Deploying secure K8S cluster

Deploying a new cluster with presigned CA certificates using Hashicorp Vault and kubeadm.

Jan 31, 2024 · 2168 words · 11 minute read

Recently, I decided I needed to restructure my infrastructure to make more efficient use of my local hardware and reduce my cloud hosting costs.

The majority of the stuff I host on ’the cloud’ I do because I want maxium uptime, and hosting stuff behind a busy consumer router is not the best way to provide that.

In my new arrangement, I will create three clusters on my three main hardware nodes, which are an old DELL PowerEdge and a couple of old home PCs the kids grew out of, each with a little extra RAM and storage bolted in. Nothing fast or fancy, at least not until the services it hosts are making some kind of return!

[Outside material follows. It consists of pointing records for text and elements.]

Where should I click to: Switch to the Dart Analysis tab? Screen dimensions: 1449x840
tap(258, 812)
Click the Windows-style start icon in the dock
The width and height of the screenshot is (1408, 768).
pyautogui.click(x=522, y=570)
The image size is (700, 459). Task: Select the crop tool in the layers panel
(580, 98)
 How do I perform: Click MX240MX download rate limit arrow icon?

The three clusters are going to be labelled ‘infra’, ‘staging’ and ‘production’. The ‘infra’ cluster will contain and isolate all the common support services required for the services hosted on ‘staging’ and ‘production’ to operate. These include things like SSO (Keycloak), PKI/TLS and secrets management (Vault), DNS (CoreDNS/PiHole), Logging (Loki) and Metrics (Prometheus), CI/CD (ArgoWorkflows/ArgoCD).

Pre-requisites 🔗

In this write-up, I will be leveraging a few services that have already been configured independently of the new clusters.

The main dependency is Hashicorp Vault as our PKI. If you’re just playing around, you can just run up a local instance for the purposes of creating the PKIs required for this exercise. Otherwise, you should really consider setting Vault up on a secure, independent host, with a good helping of access control applied.

Prepping the VM hosts 🔗

I assume the VM hosts to have been already been prepped with Ubuntu Focal 22.04 LTS, with a reasonable size root partition and the rest of the storage assigned to a LVM volume group named data from which the hosts will draw persistent storage for normal operation.

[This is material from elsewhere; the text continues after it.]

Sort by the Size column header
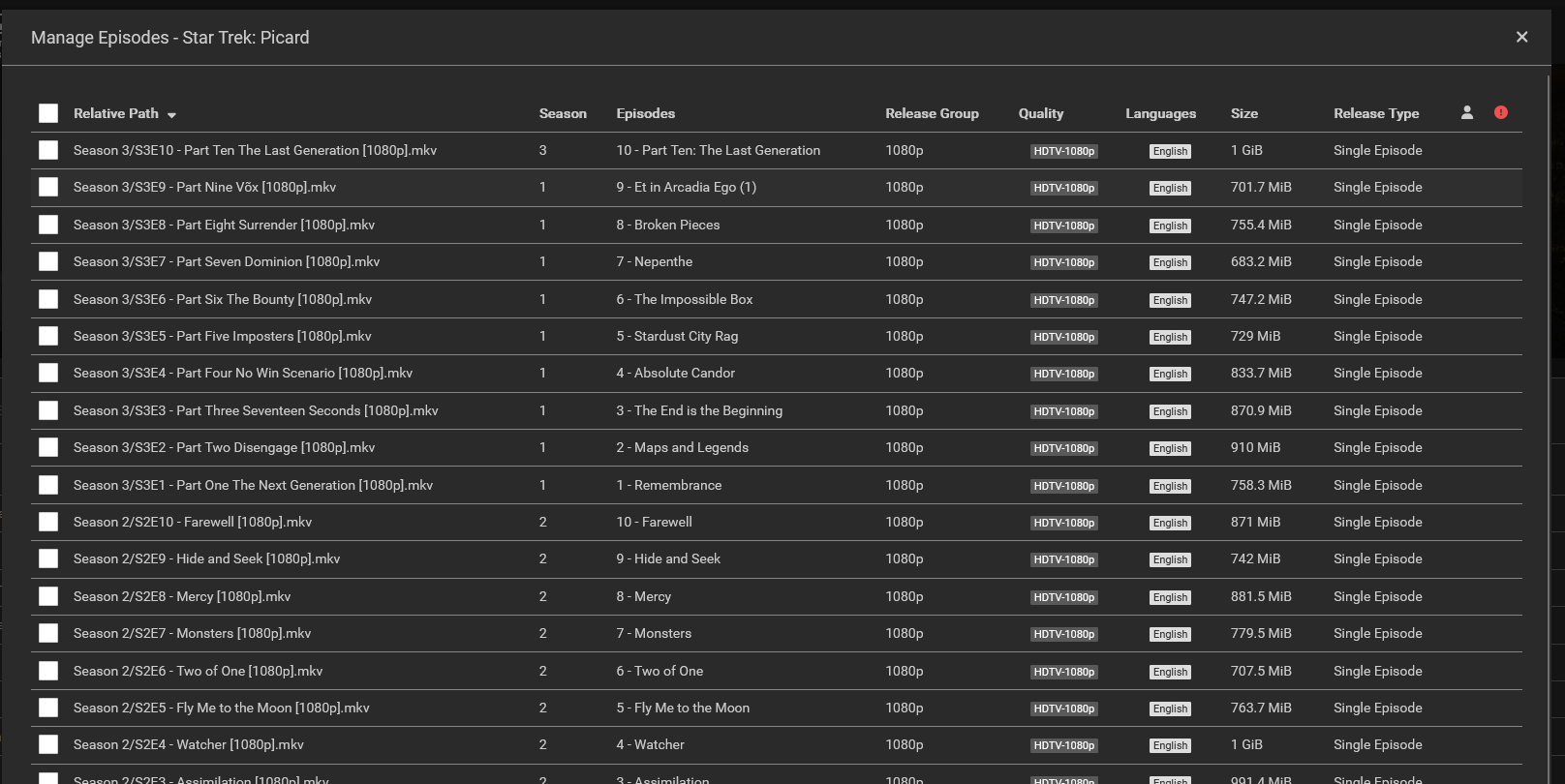(x=1244, y=113)
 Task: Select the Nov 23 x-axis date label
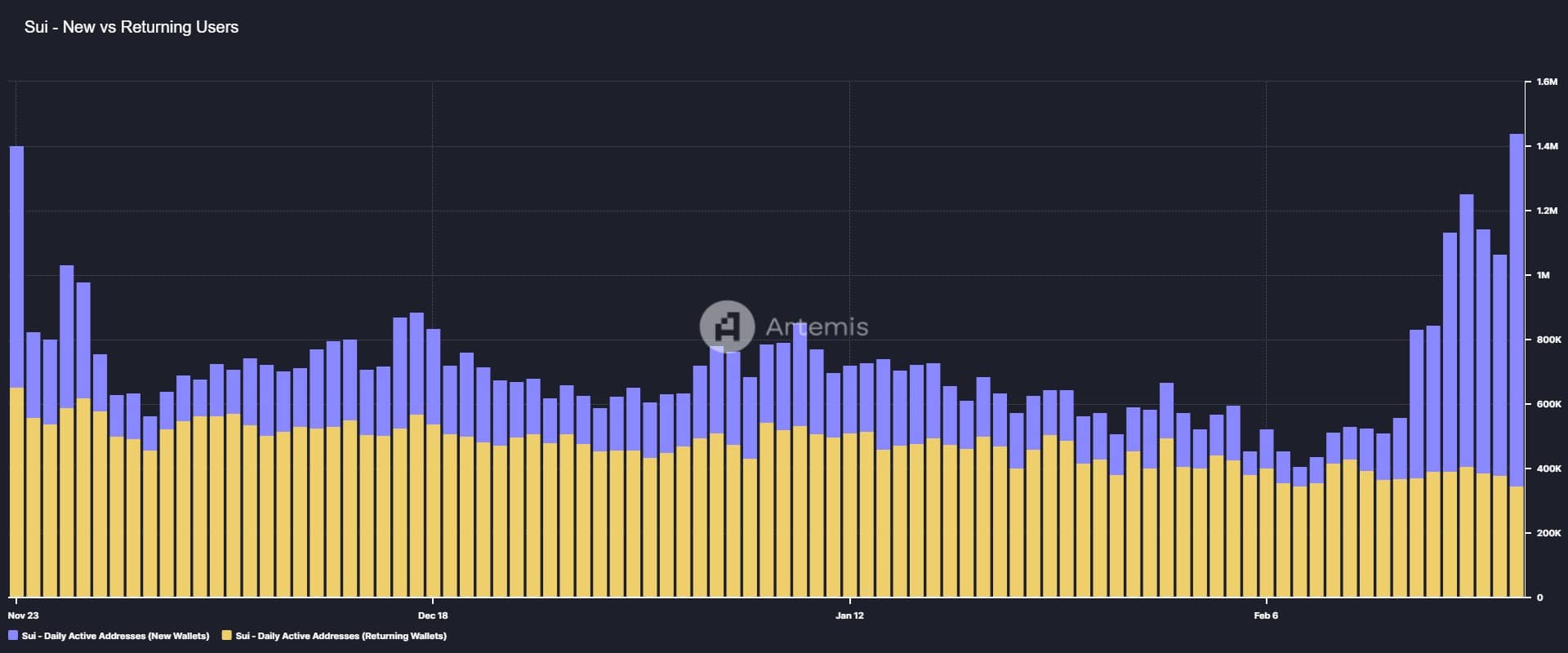[23, 615]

For reference, the hosts I will be configuring:

Host	Host IP	Virtual IP
sentinel-1	10.20.0.200	10.x.0.1
ollie-desktop	10.20.0.50	10.x.0.2
sam-desktop	10.20.0.10	10.x.0.3

The hosts are configured to use an OPNSense router at 10.20.0.1 as their default gateway.

TODO: Consistent (re-)prepping of a large number of physical hosts can be achieved using a PXE-based approach, which I will write about in another article. I use this approach at even though I only have a small number of hosts I could manage manually, as it’s good practice and because when (not if!) I win the lottery it would be nice to be able to replace and add new physical host nodes quickly.

The plan is to run three VMs on each host, one for each cluster. This way, a physical node going down would represent one of the three nodes of each cluster going down, but they would each still have two nodes running, so should be able to recover most services and continue to provice service.

For brevity (!) I’ll skip over this part, suffice to say that the hosts have (automatically) been updated, CIS-hardened, main admin users, groups and permissions configured, logging and metrics agents installed, and the main libvirt packages installed such that virsh CLI works.

I/O concerns 🔗

My concern is mainly regarding I/O. There will be a lot more of it than these hosts have been previously been used to, and they are running a mix of spinning drives and SSDs. This is where StorageClasses will come in useful while I work on phasing out the spinning drives.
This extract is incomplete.